-- Source records --

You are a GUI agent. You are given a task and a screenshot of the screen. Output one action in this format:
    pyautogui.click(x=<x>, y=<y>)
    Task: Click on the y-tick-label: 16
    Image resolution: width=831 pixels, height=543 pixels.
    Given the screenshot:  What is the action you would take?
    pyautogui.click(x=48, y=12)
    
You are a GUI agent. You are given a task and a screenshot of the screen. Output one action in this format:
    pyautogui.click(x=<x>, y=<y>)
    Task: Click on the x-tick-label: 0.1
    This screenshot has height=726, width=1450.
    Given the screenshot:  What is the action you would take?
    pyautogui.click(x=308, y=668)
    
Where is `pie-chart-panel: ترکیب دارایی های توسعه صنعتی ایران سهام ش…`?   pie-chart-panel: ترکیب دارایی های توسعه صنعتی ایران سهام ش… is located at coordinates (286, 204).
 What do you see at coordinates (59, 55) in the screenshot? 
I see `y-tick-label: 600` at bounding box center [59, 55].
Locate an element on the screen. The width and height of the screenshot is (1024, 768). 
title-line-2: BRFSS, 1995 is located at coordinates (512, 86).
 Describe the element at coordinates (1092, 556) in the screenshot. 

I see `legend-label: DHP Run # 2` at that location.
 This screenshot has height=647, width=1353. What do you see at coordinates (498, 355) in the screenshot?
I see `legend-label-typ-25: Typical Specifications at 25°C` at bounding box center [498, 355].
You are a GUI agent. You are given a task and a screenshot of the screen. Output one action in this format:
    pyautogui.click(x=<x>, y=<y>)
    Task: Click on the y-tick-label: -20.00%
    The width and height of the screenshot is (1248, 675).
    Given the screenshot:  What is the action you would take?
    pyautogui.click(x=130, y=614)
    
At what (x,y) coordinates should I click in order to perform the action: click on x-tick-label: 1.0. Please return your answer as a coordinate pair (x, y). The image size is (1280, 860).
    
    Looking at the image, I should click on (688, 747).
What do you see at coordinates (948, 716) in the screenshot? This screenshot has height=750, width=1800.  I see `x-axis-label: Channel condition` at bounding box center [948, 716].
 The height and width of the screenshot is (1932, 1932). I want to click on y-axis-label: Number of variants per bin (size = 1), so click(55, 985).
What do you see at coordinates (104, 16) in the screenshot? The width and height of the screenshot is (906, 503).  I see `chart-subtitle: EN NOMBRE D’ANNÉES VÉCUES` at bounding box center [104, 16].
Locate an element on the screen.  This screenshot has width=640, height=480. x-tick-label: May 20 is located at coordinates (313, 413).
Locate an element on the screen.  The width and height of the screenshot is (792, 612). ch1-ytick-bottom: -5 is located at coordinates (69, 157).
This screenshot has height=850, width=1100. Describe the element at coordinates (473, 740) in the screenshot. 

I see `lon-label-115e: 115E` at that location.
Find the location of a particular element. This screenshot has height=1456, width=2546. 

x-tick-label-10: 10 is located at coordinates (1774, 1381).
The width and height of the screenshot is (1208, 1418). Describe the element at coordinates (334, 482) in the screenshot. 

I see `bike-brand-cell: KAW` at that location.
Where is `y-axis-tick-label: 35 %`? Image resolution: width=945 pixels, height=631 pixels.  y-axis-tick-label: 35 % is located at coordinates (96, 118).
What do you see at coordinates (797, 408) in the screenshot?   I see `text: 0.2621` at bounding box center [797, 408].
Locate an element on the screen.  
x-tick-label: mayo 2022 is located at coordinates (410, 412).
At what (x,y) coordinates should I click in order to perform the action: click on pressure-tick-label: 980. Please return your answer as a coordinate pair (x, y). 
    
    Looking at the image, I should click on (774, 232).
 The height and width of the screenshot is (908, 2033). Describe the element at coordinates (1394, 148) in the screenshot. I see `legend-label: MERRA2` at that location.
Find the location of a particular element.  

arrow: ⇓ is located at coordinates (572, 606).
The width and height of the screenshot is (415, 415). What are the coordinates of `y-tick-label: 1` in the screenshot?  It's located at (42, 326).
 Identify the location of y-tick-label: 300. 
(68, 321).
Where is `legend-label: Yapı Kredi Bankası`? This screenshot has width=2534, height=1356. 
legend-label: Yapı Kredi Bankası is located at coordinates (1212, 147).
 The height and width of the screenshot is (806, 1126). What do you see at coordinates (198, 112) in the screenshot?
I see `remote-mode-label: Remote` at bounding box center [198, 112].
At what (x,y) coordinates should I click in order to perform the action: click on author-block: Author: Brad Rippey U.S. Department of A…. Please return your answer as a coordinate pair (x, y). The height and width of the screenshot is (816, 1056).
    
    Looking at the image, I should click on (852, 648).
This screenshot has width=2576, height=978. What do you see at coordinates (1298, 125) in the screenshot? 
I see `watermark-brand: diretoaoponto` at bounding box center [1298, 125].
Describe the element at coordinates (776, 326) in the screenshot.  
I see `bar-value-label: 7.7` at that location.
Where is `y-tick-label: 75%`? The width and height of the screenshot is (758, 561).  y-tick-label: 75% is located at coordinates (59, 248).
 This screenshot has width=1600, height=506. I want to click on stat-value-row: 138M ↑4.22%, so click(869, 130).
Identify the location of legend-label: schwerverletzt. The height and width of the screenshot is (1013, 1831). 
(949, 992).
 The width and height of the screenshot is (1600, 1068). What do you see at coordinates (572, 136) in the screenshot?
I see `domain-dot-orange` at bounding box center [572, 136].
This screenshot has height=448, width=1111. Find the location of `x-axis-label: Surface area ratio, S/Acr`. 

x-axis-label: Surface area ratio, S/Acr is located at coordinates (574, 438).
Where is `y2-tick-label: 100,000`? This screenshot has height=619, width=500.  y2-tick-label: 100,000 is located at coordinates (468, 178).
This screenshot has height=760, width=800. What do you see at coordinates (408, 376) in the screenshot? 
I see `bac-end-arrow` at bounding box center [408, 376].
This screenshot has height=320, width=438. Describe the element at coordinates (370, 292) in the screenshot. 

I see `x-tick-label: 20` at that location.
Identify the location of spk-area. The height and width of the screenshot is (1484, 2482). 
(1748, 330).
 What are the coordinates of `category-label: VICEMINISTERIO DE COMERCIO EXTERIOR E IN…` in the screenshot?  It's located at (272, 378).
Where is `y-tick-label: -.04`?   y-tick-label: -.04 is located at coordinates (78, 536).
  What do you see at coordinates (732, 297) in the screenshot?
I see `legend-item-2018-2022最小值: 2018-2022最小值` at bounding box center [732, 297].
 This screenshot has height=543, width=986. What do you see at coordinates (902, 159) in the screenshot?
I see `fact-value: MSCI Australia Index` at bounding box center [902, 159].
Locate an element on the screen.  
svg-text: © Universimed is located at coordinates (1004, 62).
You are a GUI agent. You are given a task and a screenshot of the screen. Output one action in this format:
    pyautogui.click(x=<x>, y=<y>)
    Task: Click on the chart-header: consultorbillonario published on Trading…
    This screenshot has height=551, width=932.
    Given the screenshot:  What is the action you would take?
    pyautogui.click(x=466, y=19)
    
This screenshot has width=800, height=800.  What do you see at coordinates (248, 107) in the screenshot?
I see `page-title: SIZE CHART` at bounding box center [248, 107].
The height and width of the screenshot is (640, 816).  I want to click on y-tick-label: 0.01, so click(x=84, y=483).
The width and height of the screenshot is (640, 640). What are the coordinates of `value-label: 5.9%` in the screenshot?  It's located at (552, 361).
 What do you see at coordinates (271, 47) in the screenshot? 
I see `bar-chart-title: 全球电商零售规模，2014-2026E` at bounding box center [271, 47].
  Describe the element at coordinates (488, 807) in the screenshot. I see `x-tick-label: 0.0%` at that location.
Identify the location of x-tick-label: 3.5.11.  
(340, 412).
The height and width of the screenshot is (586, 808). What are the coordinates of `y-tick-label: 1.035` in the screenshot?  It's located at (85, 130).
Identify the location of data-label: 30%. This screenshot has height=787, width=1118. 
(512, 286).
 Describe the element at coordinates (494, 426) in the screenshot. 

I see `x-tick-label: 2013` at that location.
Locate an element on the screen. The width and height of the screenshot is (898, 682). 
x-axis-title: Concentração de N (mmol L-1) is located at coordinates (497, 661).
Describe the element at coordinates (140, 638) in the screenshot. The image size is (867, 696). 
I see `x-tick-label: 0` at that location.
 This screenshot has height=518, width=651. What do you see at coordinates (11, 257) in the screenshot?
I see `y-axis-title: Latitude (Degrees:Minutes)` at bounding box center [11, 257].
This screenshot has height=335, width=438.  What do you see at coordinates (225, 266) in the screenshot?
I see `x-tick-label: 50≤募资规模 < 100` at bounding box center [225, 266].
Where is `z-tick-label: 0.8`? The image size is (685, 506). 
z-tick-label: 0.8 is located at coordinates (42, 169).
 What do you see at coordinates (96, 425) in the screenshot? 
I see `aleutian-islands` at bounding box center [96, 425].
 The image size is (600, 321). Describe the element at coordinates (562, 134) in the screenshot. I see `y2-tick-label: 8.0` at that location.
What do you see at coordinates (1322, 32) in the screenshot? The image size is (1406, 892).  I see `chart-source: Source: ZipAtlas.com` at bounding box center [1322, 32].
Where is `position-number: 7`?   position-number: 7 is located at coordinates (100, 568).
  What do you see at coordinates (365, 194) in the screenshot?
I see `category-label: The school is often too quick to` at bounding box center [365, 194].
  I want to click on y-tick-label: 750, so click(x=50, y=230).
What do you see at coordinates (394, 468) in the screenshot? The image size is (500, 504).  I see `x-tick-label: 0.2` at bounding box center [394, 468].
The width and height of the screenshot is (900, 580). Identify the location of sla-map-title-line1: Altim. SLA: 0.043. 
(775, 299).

-- Task objective --
Substitute "GUI assistant" for "GUI agent" in the lines of the items starting at the line containing "What do you see at coordinates (59, 55)" and ending at the line containing "Looking at the image, I should click on (688, 747).", and give only those lines with every other word unchanged.

-- Response box --
 What do you see at coordinates (59, 55) in the screenshot? 
I see `y-tick-label: 600` at bounding box center [59, 55].
Locate an element on the screen. The width and height of the screenshot is (1024, 768). 
title-line-2: BRFSS, 1995 is located at coordinates (512, 86).
 Describe the element at coordinates (1092, 556) in the screenshot. 

I see `legend-label: DHP Run # 2` at that location.
 This screenshot has height=647, width=1353. What do you see at coordinates (498, 355) in the screenshot?
I see `legend-label-typ-25: Typical Specifications at 25°C` at bounding box center [498, 355].
You are a GUI assistant. You are given a task and a screenshot of the screen. Output one action in this format:
    pyautogui.click(x=<x>, y=<y>)
    Task: Click on the y-tick-label: -20.00%
    The width and height of the screenshot is (1248, 675).
    Given the screenshot:  What is the action you would take?
    pyautogui.click(x=130, y=614)
    
At what (x,y) coordinates should I click in order to perform the action: click on x-tick-label: 1.0. Please return your answer as a coordinate pair (x, y). The image size is (1280, 860).
    
    Looking at the image, I should click on (688, 747).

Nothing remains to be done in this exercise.